Colorado’s second-highest court has weighed in for the first time on whether it is arson to light fire to a person’s clothes while they are wearing them – and the answer is yes.

John Anthony Vasquez is serving a lifetime sentence after a jury found him guilty of murder for setting fire to Christina Archuleta-Blasier at a campsite in Clear Creek County, rejecting Vasquez’s claim the fire was an accident. Vasquez appealed his convictions for arson and murder, arguing arson is a crime against property, not against a person.

Vasquez pointed to the wording of Colorado law, which provides that a person commits arson by starting a fire “on his own property or that of another” and places anyone else in danger of death or serious injury. All parties to the case, including the prosecution and the trial judge, believed the question was whether Archuleta-Blasier’s clothes counted as “property.”

“Every instance of fire-related death where the victim is clothed would constitute felony murder predicated on arson. But if the same victim was not clothed during the fatal fire, then the same defendant would not be guilty,” public defender Kamela Maktabi argued to the Court of Appeals on behalf of Vasquez.

But the three-judge appellate panel reviewing Vasquez’s case disagreed with everyone that “property” referred to the victim’s clothes.
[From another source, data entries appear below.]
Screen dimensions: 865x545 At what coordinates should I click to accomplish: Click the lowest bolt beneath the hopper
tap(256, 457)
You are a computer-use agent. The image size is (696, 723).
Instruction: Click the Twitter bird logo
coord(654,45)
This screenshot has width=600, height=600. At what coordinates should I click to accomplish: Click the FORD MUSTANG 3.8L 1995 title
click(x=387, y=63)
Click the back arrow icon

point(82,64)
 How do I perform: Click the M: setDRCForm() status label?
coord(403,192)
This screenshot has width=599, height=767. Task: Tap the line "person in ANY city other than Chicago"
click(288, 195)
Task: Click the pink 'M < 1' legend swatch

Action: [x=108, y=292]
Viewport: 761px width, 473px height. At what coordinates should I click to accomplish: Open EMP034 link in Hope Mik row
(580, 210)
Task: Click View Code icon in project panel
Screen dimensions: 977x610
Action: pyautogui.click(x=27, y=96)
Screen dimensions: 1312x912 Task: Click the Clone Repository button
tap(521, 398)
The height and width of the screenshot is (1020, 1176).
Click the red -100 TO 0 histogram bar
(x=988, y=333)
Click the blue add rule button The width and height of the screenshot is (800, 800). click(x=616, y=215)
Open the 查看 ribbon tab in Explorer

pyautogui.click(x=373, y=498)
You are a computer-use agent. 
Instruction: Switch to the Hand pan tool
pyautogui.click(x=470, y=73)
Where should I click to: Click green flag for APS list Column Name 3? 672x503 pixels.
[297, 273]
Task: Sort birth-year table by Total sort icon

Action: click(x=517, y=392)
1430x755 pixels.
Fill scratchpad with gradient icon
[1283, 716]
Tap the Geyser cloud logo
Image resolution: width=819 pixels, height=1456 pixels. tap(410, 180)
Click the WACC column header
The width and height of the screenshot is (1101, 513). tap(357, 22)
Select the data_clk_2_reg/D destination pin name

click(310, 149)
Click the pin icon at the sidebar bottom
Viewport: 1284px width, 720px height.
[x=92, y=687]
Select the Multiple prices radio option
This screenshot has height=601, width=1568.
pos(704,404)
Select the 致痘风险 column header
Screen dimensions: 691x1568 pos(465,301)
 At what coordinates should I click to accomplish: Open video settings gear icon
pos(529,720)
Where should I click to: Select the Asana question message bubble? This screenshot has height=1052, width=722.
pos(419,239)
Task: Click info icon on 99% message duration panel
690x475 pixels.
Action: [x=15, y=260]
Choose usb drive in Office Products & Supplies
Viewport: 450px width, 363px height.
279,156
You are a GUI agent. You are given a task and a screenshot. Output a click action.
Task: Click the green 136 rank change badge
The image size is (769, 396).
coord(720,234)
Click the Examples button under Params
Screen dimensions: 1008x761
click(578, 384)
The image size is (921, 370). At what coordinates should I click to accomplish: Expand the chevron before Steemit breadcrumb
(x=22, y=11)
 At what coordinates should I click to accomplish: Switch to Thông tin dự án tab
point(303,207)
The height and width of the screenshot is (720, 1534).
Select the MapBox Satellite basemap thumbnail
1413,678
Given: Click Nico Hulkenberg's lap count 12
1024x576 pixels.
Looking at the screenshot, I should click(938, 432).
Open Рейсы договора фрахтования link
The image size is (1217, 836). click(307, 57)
Instead, it meant the geographic location of the fire – in this case, a campsite. 

“To put it another way,” wrote Judge Steve Bernard in the Sept. 8 opinion, “fourth degree arson criminalizes knowingly or recklessly starting or maintaining a fire on property situated anywhere in Colorado, and by doing so endangering a person, a building, or an occupied structure.”

Because the prosecution presented evidence that Vasquez had started a fire on property in Colorado and placed Archuleta-Blasier in danger of death or serious bodily injury, the panel upheld Vasquez’s arson conviction.

Vasquez separately contended it was not possible for the jury to convict him of second-degree murder as well as felony murder, which involves the death of a person during the commission of another crime, including arson. If Vasquez set Achuleta-Blasier on fire, he argued, that was simply murder, and not arson resulting in murder.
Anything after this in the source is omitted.